Clearly, Alewitz has drawn on the traditions of agitational propaganda (agitprop) popularized by countless workers' movements of the past. The influence of the Mexican muralists is self-evident.


His work is a frank admission that art— all art—takes sides. But he has also introduced many subtle references across space and time. He clothes his workers in modem garb: A woman in camouflage recalls the informal "uniform" of the Pittston miners during their militant 1989-90 strike, and the various headgear point up the multiethnic character of the working class.

Many of his figures reflect older sources. A female figure holding a jug comes from ancient Egypt: It is one of the earliest representations of labor in art. A male figure with a   basket   is   Gustave   Courbet's   painting “The Stone Breaker.”

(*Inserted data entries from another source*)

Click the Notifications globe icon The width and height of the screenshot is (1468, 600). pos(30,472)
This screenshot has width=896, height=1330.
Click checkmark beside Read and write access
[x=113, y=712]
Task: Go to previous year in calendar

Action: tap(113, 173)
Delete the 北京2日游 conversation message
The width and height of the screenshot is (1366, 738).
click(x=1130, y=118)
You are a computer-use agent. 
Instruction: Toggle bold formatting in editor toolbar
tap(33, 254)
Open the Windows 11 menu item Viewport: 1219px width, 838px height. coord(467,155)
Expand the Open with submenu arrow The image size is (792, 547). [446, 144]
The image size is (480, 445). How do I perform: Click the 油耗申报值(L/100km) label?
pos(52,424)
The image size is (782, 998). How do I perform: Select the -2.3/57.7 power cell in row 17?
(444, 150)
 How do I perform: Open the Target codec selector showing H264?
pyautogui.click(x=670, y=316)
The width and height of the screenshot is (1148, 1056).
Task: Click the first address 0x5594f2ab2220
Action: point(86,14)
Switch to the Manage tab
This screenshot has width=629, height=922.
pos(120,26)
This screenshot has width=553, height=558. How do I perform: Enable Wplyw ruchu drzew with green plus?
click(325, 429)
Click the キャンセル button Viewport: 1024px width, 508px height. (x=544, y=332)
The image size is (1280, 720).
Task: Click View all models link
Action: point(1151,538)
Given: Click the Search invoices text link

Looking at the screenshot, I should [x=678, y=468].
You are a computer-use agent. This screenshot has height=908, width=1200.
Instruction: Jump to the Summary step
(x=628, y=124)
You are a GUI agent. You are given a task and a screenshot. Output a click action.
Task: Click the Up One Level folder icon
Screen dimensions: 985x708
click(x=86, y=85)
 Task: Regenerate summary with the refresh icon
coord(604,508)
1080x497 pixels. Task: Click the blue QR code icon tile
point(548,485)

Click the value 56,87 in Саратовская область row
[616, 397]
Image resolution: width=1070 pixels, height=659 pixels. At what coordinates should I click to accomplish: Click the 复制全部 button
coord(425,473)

A Sandinista woman spreading seed recalls Jean Francis Millet's painting '"The Sowers." while a man at the wheel restates a classic image by the Soviet photographer Rodchenko.


If the viewer seems to recognize Marx, Lenin, Malcolm X and Rosa Luxemburg in positions of prominent leadership, this is not unintended. The hovering cartoon angels are new versions of baroque cherubs; one, wearing glasses, and unmistakably Leon Trotsky, sends down an energetic blessing. The tower from which the workers flow is modeled after Tatlin's visionary project for a huge monument to the Third International in the early days of the Russian Revolution.


In a gesture of self-quotation, Alewitz has recreated his monster of imperialism from the "P-9 Mural" he painted in Austin, Minnesota in 1985 for Local P-9 of the United Food and Commercial Workers, during the prolonged strike against Hormel. That mural, celebrated in song by folksinger Charlie King, was destroyed after only a few months when P-9 was taken into receivership by its international union.


Alewitz's mural is one of 15 commissioned through SPARC in its 1989-90 program of "Neighborhood Pride: Great Walls Unlimited." Funds for the project came from the City of Los Angeles Department of Cultural Affairs, the National Endowment for the Arts, the California Arts Council, the Arco Foundation and the Hitachi Foundation. So far it has been well received in the South Central Los Angeles community, whose residents well understand its message.


Though the U.S.-Mexican border is the immediate reference, it is impossible to ignore the wider implications North and South, East and West. Labor solidarity must extend around the world. Indeed, as Alewitz has observed, "The future of the labor movement ultimately depends on how it relates to all the world's unorganized and undocumented workers. Will it champion the most oppressed sectors of society?"